Task description: Quote the data exactly as it appears, starting at the line containing "This screenshot has height=776, width=814." and ending at the line containing "pyautogui.click(x=344, y=38)", with both of those lines included.

Word and element location data:
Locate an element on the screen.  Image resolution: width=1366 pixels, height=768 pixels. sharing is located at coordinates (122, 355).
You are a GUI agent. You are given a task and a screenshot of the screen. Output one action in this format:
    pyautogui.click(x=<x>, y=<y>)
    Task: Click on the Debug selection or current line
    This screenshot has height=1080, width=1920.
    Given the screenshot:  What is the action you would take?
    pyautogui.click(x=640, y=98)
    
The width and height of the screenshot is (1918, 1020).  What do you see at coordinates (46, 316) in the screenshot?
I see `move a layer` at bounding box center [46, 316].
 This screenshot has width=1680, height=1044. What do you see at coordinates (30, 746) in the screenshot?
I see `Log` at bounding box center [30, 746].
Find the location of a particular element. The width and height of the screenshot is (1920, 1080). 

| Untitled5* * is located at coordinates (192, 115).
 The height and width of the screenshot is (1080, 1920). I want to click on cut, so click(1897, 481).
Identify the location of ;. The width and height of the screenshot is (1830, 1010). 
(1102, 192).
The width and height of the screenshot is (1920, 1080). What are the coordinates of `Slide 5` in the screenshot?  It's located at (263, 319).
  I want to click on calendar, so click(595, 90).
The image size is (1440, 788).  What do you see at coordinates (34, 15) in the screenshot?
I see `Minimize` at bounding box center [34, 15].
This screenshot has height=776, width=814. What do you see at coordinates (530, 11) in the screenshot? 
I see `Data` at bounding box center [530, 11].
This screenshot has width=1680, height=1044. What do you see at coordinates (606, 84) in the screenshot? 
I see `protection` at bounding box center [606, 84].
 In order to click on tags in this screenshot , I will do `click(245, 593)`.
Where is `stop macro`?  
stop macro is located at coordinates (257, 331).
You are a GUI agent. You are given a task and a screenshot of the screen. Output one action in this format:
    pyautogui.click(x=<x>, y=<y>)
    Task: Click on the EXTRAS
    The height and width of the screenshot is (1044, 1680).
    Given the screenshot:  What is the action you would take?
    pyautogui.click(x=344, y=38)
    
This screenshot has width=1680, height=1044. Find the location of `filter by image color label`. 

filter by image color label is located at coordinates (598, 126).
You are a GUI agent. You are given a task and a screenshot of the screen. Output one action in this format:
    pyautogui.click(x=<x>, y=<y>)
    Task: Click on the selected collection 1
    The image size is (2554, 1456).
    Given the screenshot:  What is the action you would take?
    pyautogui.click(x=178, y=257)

Problem solution:
This screenshot has height=776, width=814. What do you see at coordinates (530, 11) in the screenshot? 
I see `Data` at bounding box center [530, 11].
This screenshot has width=1680, height=1044. What do you see at coordinates (606, 84) in the screenshot? 
I see `protection` at bounding box center [606, 84].
 In order to click on tags in this screenshot , I will do `click(245, 593)`.
Where is `stop macro`?  
stop macro is located at coordinates (257, 331).
You are a GUI agent. You are given a task and a screenshot of the screen. Output one action in this format:
    pyautogui.click(x=<x>, y=<y>)
    Task: Click on the EXTRAS
    The height and width of the screenshot is (1044, 1680).
    Given the screenshot:  What is the action you would take?
    pyautogui.click(x=344, y=38)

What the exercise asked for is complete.